A March 2026 policy framework from the USC Schaeffer Center warns that gene therapy costs, now ranging from $2.8M to $4.5M per one-time treatment, are “structurally misaligned” with employer health plan time horizons. The report finds that existing stop-loss products “address individual risks but fail to align incentives systemwide.” With more than 40 FDA-approved gene therapies on the market and the eligible patient pool projected to grow roughly 300% through 2026, self-insured plans face a category of catastrophic single-claimant exposure that did not exist in their historical loss triangles.
The five most expensive drugs in 2024 were all gene therapies. Casgevy (sickle cell disease) costs $3.1M, Lyfgenia (sickle cell) costs $3M, and Zynteglo (beta thalassemia) costs $2.8M per treatment. These are real claims hitting real plans, not pipeline speculation.
▬▬▬
PROBLEMS TO SOLVE:
- a) Using the gene therapy costs text, answer these:
(i) What range of costs per one-time treatment does the policy framework report?
(ii) How many FDA-approved gene therapies are on the market?
(iii) What does Lyfgenia cost?
- b) Which gene therapies does the gene therapy costs text name? List each with the condition it treats and its cost.

Pixel coordinate grounding data:
▬▬▬
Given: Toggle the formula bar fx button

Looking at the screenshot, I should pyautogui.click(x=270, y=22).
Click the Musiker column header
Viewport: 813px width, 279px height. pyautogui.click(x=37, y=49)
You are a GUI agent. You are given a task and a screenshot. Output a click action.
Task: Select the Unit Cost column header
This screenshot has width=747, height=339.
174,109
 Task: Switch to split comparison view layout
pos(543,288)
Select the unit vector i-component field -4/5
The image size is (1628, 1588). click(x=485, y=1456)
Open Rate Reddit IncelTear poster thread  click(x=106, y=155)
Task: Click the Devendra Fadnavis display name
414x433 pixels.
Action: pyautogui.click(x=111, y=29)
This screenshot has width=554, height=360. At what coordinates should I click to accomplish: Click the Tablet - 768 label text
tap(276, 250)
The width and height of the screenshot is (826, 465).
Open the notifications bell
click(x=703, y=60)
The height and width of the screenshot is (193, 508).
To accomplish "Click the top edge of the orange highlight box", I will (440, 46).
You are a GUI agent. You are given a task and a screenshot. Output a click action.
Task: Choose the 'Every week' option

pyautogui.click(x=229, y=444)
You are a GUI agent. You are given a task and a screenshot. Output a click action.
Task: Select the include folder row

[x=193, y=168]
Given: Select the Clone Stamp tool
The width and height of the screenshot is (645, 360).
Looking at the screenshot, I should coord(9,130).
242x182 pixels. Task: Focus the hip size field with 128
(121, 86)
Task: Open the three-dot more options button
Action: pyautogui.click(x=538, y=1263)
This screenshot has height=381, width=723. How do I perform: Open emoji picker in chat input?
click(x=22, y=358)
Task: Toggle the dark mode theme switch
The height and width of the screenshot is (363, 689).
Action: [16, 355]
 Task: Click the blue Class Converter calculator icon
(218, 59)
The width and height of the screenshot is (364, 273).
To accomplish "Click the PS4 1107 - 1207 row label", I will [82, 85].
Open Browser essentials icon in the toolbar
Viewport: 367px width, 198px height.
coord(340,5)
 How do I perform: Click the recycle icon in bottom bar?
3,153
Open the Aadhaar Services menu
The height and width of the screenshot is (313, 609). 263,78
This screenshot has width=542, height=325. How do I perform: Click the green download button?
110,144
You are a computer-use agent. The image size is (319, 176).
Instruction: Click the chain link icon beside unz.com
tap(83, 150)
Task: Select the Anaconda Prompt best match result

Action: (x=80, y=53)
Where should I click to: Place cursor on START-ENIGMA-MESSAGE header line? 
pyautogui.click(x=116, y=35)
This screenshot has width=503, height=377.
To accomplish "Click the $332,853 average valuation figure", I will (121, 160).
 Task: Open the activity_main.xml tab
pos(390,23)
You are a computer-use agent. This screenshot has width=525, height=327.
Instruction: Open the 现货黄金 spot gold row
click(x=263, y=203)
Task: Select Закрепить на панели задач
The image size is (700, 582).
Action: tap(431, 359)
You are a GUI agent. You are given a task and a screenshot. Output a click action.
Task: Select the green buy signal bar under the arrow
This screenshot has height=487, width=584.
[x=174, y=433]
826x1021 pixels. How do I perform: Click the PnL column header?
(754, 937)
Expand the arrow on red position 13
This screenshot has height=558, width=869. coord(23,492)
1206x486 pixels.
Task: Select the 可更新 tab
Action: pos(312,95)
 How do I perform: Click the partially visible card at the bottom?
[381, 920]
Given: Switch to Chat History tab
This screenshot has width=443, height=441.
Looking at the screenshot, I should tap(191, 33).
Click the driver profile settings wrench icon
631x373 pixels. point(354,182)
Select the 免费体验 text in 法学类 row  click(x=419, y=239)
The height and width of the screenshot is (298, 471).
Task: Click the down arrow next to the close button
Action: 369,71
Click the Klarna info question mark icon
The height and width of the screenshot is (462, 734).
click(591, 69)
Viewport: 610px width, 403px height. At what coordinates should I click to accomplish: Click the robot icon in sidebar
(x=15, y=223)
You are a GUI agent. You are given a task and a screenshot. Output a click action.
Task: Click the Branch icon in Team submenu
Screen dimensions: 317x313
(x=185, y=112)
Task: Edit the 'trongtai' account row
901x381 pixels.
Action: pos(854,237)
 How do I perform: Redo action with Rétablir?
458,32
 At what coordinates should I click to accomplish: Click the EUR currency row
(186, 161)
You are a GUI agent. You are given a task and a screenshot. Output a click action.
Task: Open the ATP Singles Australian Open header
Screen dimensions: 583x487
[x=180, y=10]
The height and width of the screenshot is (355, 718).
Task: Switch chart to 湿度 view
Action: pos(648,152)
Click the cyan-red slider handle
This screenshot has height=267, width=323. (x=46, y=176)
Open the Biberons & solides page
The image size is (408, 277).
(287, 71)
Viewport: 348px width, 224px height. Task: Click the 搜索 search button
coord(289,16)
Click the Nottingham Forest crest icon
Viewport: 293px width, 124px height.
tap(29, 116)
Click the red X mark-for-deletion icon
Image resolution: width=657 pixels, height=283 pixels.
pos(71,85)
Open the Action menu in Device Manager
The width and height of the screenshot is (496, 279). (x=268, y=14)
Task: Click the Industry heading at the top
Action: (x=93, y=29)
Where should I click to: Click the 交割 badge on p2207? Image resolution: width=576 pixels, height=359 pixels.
▬▬▬
COMPLETED EXERCISE:
- a)
(i) $2.8M to $4.5M
(ii) More than 40
(iii) $3M

- b)
Casgevy: sickle cell disease, $3.1M
Lyfgenia: sickle cell, $3M
Zynteglo: beta thalassemia, $2.8M per treatment